# [EXTRACTED TEXT]
---+---
Check for changes in a data bag


#1

I have a recipe which looks in a data bag item to get a list of yum
groups and individual rpms to install at a nodes first boot, like so:

recipes/default.rb

Install packages assigned to this node/role.

manifest = data_bag_item(“manifests”, node[:yum][:manifest])

Build a yum compatible list of groups.

grplist = ""
manifest[“groups”].each do |g|
grplist = grplist + " “#{g}”"
end

Install Groups

execute “groupinstall” do
command "yum -y groupinstall #{grplist} > /tmp/chef-yum.log 2>&1 &&
touch /tmp/chef-yum-groupinstall.done"
creates "/tmp/chef-yum-groupinstall.done"
action :run
end

Build a yum compatible list of packages.

pkglist = ""
manifest[“packages”].each do |p|
pkglist = pkglist + " “#{p}”"
end

Install Packages.

execute “packageinstall” do
command "yum -y -t install #{pkglist} >> /tmp/chef-yum.log 2>&1 &&
touch /tmp/chef-yum-packageinstall.done"
---+---
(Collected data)

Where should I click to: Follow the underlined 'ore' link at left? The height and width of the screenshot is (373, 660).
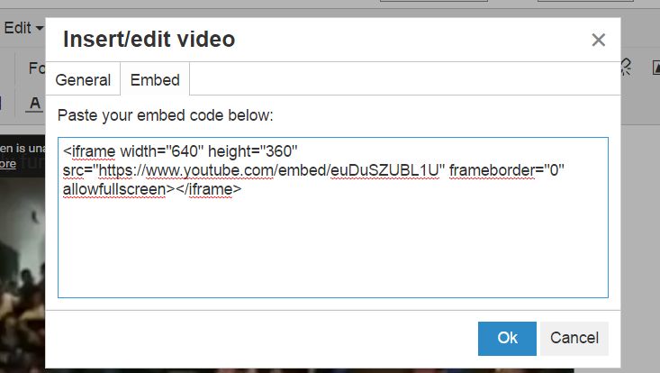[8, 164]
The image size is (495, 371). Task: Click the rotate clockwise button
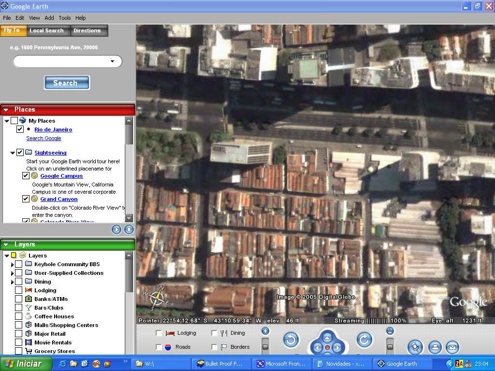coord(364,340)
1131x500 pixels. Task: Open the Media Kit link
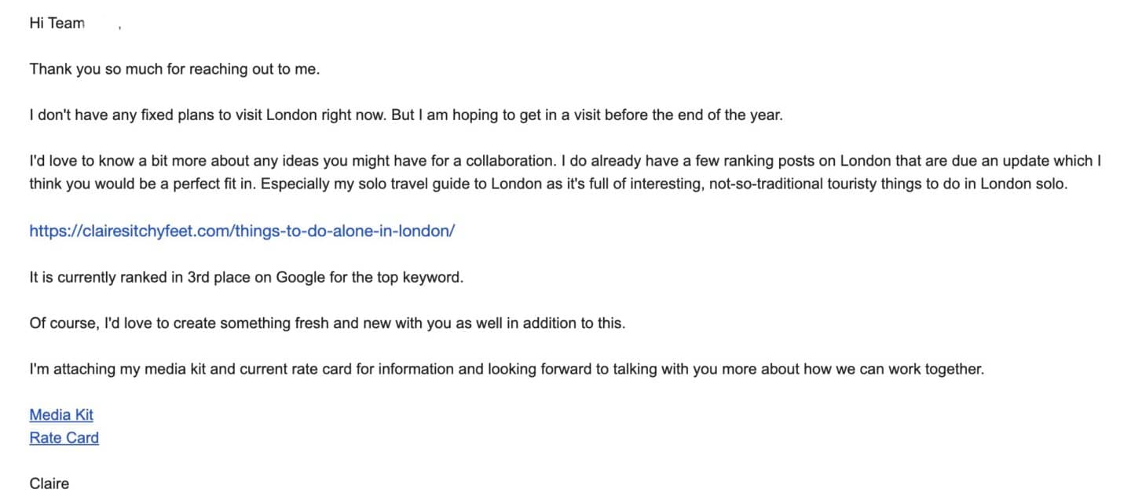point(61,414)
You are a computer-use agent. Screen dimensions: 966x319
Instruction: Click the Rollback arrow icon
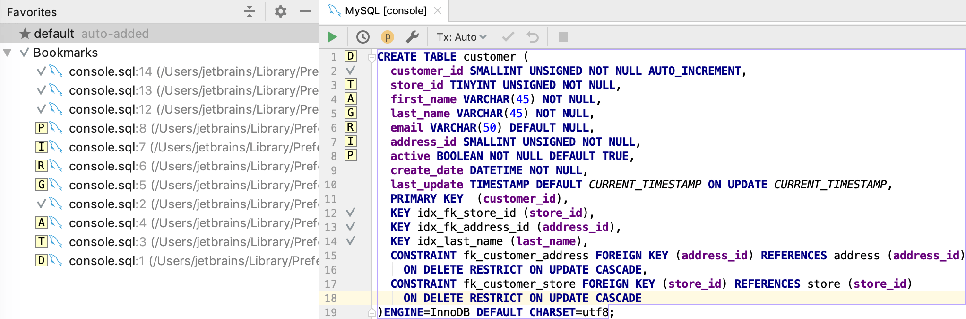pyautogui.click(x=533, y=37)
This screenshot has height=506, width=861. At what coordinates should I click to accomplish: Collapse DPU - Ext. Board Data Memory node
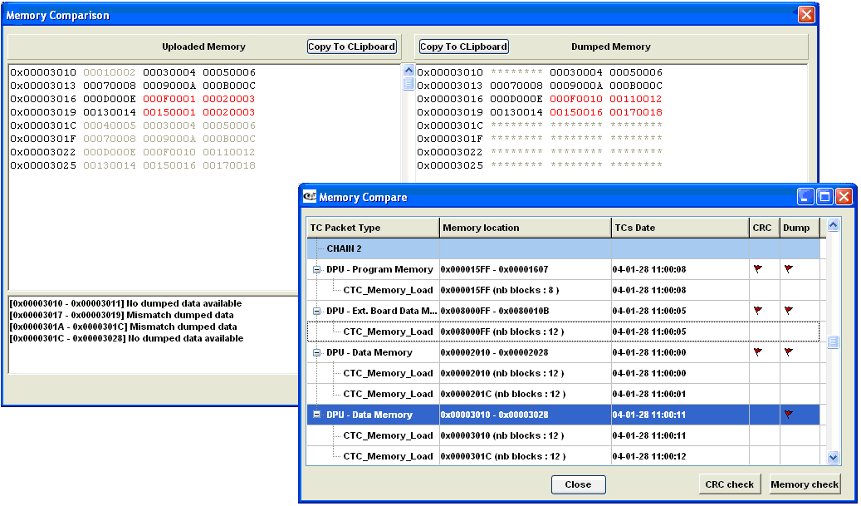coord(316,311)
---+---
# [EXERCISE INSTRUCTIONS]
• A. Write out the part of the data bag post between "I have a recipe" and "list of groups.", inclusive, with no changes.
• B. Decide whether each statement agrees with the data bag post: (i) The recipe reads its list of groups and packages from a data bag item. (ii) The group installation sends its output to /tmp/chef-yum.log. (iii) The execute block that installs individual packages is named "groupinstall". Answer yes or no for each, quoting the words of the post that settle it.
• C. Translate this sentence from the data bag post into Spanish: "I have a recipe which looks in a data bag item to get a list of yum groups and individual rpms to install at a nodes first boot, like so:"

# [THE RESPONSES]
• A.
I have a recipe which looks in a data bag item to get a list of yum
groups and individual rpms to install at a nodes first boot, like so:

recipes/default.rb

Install packages assigned to this node/role.

manifest = data_bag_item(“manifests”, node[:yum][:manifest])

Build a yum compatible list of groups.

• B.
(i) Yes: "I have a recipe which looks in a data bag item to get a list of yum groups and individual rpms to install"
(ii) Yes: "yum -y groupinstall #{grplist} > /tmp/chef-yum.log 2>&1"
(iii) No: "execute “packageinstall” do"

• C. Tengo una receta que busca en un elemento de data bag para obtener una lista de grupos de yum y de rpms individuales que instalar en el primer arranque de un nodo, así: